五島列島の椿から植物由来乳酸菌「椿花乳酸菌GCL-1、GCL-2」発見2021年2月9日
五島の椿プロジェクト認定パートナーの五島の椿(株)は”つばきの日”にあたる2月8日、日本一椿が自生する長崎県五島列島の貴重な地域資源であるヤブツバキの花から、免疫力を向上させる植物由来乳酸菌「椿花乳酸菌」を発見、分離に成功したことを発表した。
雪が降る厳しい冬にも花を咲かせる五島の椿
「五島の椿プロジェクト」は長崎県を中心とする産学官民の力で、五島列島に自生する椿を核に、商品開発から消費までを循環させることで、持続可能な産業と雇用を創り出し、新たな地域活性のモデルケースをめざすプロジェクト。長崎大学などの研究により成分の優位性が証明された五島列島産の椿を原料に、様々な新商品の開発が行われている。

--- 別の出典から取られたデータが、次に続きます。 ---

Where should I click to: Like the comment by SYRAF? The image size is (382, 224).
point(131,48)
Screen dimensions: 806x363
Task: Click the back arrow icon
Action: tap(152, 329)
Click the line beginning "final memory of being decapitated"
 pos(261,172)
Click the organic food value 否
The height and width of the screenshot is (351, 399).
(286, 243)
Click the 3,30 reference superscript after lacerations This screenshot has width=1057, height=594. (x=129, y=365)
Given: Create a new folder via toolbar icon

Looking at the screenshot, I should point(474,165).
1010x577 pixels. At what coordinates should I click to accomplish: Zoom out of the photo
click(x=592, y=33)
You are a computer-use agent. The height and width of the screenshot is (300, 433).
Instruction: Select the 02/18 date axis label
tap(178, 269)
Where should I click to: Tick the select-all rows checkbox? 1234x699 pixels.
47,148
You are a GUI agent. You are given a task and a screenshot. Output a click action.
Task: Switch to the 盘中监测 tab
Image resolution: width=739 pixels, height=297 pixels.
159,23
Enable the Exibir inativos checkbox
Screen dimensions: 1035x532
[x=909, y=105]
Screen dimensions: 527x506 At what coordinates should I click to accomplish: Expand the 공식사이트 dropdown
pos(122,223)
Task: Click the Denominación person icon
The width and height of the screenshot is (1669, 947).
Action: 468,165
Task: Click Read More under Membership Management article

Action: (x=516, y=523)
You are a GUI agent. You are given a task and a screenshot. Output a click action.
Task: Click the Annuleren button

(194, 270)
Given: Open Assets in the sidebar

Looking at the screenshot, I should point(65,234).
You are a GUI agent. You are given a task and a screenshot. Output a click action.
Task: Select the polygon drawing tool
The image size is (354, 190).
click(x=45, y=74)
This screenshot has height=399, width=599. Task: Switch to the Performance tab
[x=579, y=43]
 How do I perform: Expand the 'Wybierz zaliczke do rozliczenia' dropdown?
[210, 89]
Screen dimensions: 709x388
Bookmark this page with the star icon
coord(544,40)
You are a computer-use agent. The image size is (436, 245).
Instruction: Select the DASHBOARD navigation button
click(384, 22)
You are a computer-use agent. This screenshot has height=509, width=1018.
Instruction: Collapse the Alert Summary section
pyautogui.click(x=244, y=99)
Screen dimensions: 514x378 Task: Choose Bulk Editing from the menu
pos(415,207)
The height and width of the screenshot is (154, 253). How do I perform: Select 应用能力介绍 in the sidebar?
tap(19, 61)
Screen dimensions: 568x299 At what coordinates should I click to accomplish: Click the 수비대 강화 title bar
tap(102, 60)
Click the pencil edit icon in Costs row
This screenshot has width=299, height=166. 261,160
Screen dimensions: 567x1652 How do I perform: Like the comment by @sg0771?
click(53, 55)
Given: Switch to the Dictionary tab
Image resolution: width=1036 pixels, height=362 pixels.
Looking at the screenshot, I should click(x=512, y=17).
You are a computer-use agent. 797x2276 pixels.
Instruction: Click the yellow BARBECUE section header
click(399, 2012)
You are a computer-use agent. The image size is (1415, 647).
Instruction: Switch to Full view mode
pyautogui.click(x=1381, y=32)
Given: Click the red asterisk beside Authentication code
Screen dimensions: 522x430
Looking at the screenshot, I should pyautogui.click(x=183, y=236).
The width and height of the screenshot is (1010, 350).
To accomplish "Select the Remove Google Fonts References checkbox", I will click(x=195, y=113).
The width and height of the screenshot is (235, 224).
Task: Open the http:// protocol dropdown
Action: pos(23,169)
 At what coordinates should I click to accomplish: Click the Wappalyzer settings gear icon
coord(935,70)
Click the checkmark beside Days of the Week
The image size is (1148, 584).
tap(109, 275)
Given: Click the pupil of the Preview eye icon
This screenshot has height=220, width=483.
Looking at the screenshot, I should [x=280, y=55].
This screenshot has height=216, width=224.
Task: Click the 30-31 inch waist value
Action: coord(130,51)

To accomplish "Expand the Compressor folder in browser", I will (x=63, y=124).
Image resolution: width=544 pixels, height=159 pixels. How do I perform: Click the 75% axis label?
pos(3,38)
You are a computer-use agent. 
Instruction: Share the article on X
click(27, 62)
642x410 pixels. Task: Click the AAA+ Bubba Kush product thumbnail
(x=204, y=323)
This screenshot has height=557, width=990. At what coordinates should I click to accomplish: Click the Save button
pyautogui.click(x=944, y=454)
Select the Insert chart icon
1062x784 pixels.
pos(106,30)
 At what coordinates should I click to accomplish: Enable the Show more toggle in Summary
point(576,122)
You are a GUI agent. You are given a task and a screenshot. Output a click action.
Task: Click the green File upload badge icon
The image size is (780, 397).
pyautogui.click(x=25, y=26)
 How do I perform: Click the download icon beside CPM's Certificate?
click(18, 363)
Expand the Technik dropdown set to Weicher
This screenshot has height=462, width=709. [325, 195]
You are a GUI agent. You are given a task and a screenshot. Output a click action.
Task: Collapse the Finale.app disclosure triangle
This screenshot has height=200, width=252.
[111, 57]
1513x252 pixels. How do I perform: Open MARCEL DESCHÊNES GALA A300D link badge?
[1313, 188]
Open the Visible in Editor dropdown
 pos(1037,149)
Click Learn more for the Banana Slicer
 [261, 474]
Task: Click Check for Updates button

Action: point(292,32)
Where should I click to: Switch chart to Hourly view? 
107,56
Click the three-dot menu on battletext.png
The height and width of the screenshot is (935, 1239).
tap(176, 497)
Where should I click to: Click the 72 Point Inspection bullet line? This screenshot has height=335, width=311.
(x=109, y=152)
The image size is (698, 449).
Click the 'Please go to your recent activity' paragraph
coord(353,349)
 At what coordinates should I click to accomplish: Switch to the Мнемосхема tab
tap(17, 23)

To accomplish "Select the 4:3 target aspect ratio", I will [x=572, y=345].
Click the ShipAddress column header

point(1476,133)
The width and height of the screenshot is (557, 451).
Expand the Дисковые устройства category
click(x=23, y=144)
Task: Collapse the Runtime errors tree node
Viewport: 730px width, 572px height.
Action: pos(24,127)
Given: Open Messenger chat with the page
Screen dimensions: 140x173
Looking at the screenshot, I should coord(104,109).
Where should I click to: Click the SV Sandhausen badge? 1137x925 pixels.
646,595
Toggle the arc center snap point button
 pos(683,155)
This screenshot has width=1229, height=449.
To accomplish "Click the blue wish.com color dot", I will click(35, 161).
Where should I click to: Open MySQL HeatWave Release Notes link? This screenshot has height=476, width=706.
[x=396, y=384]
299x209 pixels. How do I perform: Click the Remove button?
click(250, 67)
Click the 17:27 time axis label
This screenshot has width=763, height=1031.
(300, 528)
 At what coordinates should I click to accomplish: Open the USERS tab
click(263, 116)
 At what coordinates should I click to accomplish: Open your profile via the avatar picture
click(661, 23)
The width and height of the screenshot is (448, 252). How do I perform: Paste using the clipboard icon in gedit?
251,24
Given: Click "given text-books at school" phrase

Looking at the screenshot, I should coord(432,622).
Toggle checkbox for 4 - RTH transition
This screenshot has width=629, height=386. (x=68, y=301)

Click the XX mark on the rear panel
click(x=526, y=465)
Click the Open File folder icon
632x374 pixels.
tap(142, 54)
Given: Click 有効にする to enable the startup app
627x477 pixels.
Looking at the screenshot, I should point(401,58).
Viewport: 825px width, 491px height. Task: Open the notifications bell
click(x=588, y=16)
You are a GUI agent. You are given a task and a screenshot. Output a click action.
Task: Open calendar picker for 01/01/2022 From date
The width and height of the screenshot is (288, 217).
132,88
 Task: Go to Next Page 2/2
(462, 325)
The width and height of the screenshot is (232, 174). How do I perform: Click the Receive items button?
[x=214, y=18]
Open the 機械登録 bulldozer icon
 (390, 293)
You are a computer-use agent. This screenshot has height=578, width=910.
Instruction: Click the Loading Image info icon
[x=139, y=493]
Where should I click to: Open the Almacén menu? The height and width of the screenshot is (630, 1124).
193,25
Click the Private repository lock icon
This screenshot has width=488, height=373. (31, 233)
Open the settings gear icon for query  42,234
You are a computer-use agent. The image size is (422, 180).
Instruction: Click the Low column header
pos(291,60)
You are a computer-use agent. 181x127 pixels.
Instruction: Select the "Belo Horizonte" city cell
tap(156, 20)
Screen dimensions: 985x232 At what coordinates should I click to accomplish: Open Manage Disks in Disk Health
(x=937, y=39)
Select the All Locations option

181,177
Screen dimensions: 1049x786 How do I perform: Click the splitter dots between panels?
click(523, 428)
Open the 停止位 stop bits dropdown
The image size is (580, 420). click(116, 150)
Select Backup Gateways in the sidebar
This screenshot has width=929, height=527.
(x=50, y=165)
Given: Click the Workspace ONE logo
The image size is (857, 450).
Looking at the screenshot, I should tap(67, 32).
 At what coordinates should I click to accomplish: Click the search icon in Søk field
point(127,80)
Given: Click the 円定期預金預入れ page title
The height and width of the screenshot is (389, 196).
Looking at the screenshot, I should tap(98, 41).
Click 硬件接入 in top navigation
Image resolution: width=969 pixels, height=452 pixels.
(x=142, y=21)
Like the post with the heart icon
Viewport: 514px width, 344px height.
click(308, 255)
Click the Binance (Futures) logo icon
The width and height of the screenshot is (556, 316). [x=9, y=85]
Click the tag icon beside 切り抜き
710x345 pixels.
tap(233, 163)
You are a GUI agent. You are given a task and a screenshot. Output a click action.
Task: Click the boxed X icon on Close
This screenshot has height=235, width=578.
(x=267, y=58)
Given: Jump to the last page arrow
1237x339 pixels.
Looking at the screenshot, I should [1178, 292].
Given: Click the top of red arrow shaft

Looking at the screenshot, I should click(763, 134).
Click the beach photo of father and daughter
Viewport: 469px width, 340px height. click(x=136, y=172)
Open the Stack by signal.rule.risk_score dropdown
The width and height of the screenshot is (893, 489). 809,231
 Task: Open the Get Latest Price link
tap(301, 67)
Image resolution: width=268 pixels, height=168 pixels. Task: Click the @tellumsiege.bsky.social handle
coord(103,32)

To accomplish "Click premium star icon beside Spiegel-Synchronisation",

同プロジェクトでは、冬に花を咲かせる椿からすでに発見し、商品化している椿酵母のさらなるチカラを探究するため、微生物研究で老舗バイオ企業の(株)秋田今野商店の協力を得て、椿酵母の研究を進めてきた。厳しい寒さの中でも、外気温より5度高い熱を帯びている椿。酵母だけでなく、その他の菌類の力も作用しているのではないかという結論に至り、乳酸菌調査のプロジェクトチームを同社秋田今野商店と立ち上げ、五島の椿の花弁の細部まで調査した結果、椿花乳酸菌GCL-1、GCL-2を発見した。
乳酸菌といえば整腸作用を連想するが、その他にも免疫賦活活性作用や、抗菌作用など様々な機能が期待できると言われる。植物由来乳酸菌が生育する食物は、漬物や味噌など、動物由来乳酸菌が生育する乳に比べて栄養が豊富ではなく、逆に塩分やタンニン系化合物など、成長を妨げる成分が多く含まれているが、植物由来乳酸菌は、厳しい環境下でも生育。胃酸や胆汁などの消化液の弊害があっても生き抜き、腸まで届く可能性が高いと考えられている。
五島列島に、1000万本以上自生するヤブツバキは、島内のあらゆる所で生息しており、特に海からの潮風の吹き付ける海岸沿いや、日のあたりにくい山間部などに群生している。五島列島は、暖かい南国のイメージがあるが、冬には氷点下になることもあり、雪が降って積雪することもある。
同社は、今後も椿の生命力の研究を継続し、五島列島の名産物を椿花乳酸菌で発酵させた食品や、サプリメントとして経口摂取することで、免疫力が高い体をつくる可能性を探究。五島列島の地域資源である"椿"の価値を最大限活かし、椿の産業化に取り組む。